The bonnets rouges came to my attention early last month after they held a 20,000-person strong demonstration in Quimper (Bretagne) and started a campaign of destroying the automated portals and traffic camera outposts that the government was using to enforce a new tax on trucks. The demonstrators are named by their trademark red caps, which are a deliberate reference to the Revolt of the Bonnets Rouges in Bretagne against the taxes of Louis ⅩⅣ (though the Phrygian cap is a symbol that is much older).
A new demonstration today, in Carhaix, drew perhaps twice as many people. It is being accompanied by dozens of blockades of trucks along highways throughout France, with the stated goal of letting cars through but halting commercial transport (this is snarling traffic to the extent that some demonstrators were having difficulty getting to the Carhaix rally).
At one point the demonstrators held an auction at which they sold off bits and pieces of previously-destroyed road tax portals as souvenirs.
The language barrier makes it difficult for me to interpret much of the news coming out of the area, but I’m trying to keep up (on the Twitter, it seems that #BonnetsRouges, #RevolteFiscale, and #ReveilCitoyen are the tags to watch today).

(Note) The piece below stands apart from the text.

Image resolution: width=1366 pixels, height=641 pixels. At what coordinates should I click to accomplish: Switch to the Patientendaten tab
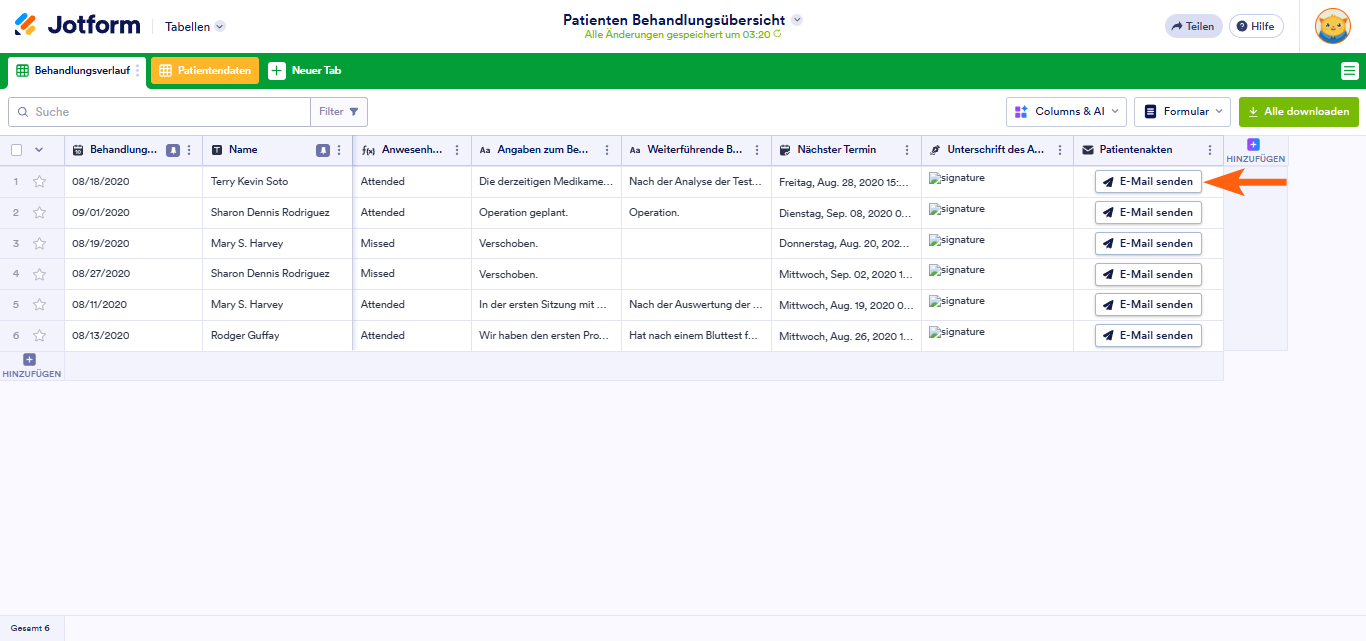[204, 70]
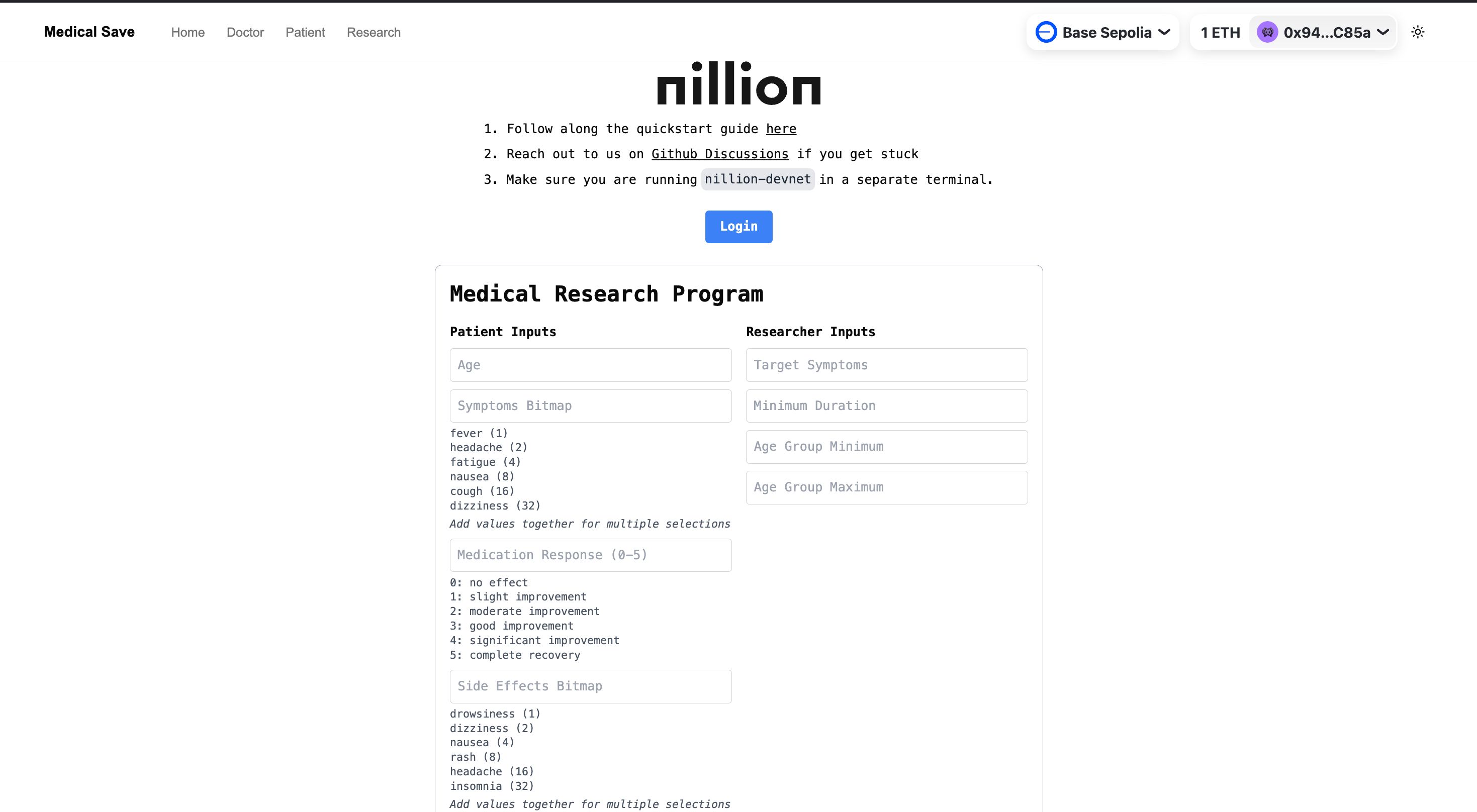Click the Research navigation tab

click(x=373, y=32)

The so-called “ecotax” remains a focus of the demonstrations, but there is also a focus on demanding more regional autonomy, and calls for the resignation of the overwhelmingly unpopular French president. Other opposition groups with their own specific grievances have tried to latch on and put their messages on the agenda (notorious far-right politician Jean-Marie Le Pen put on a red cap at one point), but so far the bonnets rouges seem to be maintaining an ecumenical inclusiveness: protesters of the left and right, believing that Bretagne is being misgoverned and exploited by Paris, are keeping a united front and overlooking their differences.